Safi s'était réveillé et suivait la discussion entre le docteur et Dine.
-Pourquoi mens-tu Dine?
-Quoi ? fit Dine sursautant car n'ayant pas remarqué que Safi était éveillé.
-Tu aurais dû lui dire que tu m'avais battu et garder enfermer dans cette chambre ces derniers jours. Pour moi, cela ressemble à de la maltraitance.
-Tu ne comprends pas Safi! Tu te comportais mal. Je devais laisser maman te punir et t'éduquer pour que tu sois parfaite. Je faisais tout ce qu'il y a de mieux pour nous.
-En batifolant avec Candie?
-Je...
-Me frapper et me maltraiter, c'est ce qu'il y a de mieux pour moi?

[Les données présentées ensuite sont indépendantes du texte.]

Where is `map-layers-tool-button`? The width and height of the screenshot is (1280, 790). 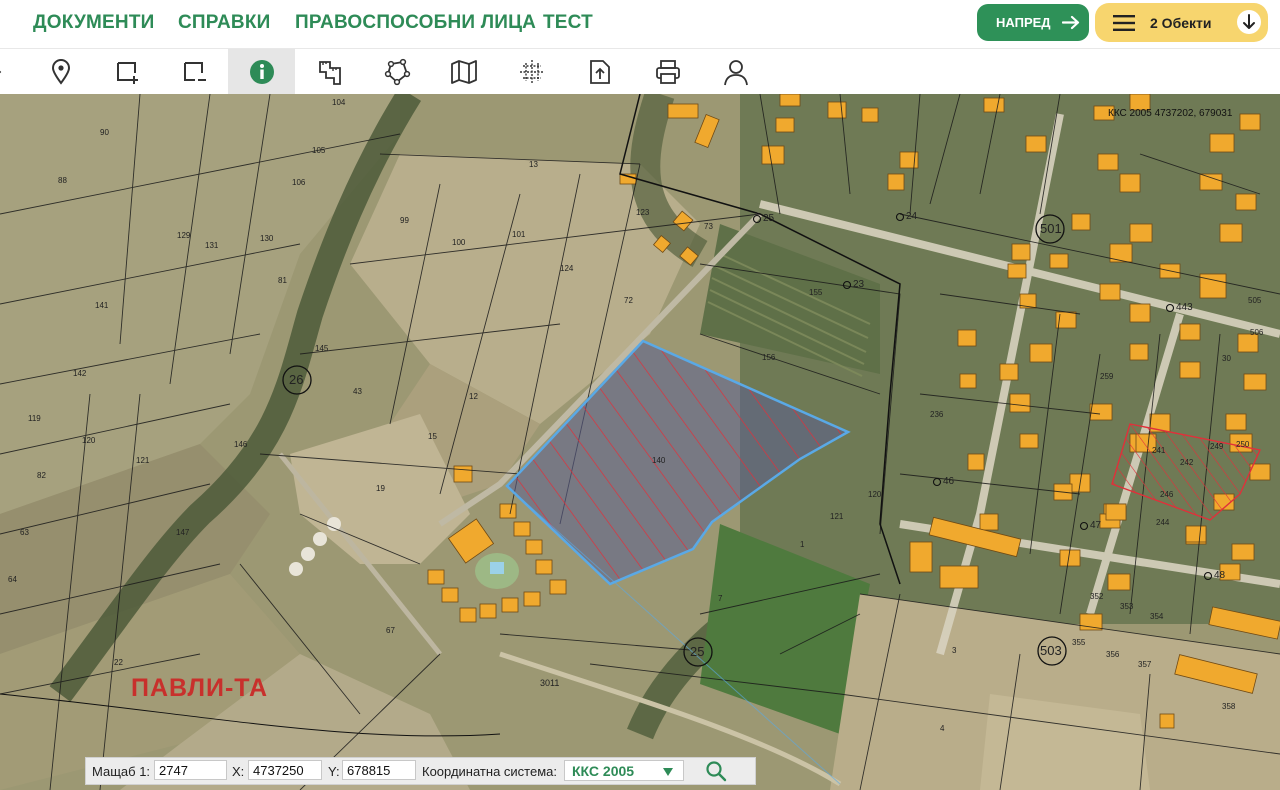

-Non, Safi! Non! Il faut que tu comprennes que tu agis mal. Tu me mets hors de moi et tu m'obliges à me comporter d'une certaine manière avec toi. Je te jure sur la tête de nos enfants que j'ai pris de tes nouvelles tout les jours sans exception. Je t'aime et jamais je ne te ferais de mal. Jamais !
Une infirmière entra dans la pièce coupant cour aux explications de Dine.
-Excusez moi Mr mais nous devons la préparer pour la salle d'accouchement.
Dine soupira et se dirigea vers la porte une forte expression d'inquiétude accrochée à son visage. Juste avant de sortir de la pièce, il se retourna vers Safi une dernière fois.
-Il n'y a rien entre Candie et moi! Tu es la seule et l'unique que j'ai toujours aimé et je suis désolé d'avoir pris de mauvaises décisions ces jours ci. Sois forte s'il te plaît. Pour moi et pour nos enfants.
Safi souffla non seulement pour les moments douloureux qu'elle vivait mais surtout parce qu'elle venait de retrouver l'homme qu'elle aimait.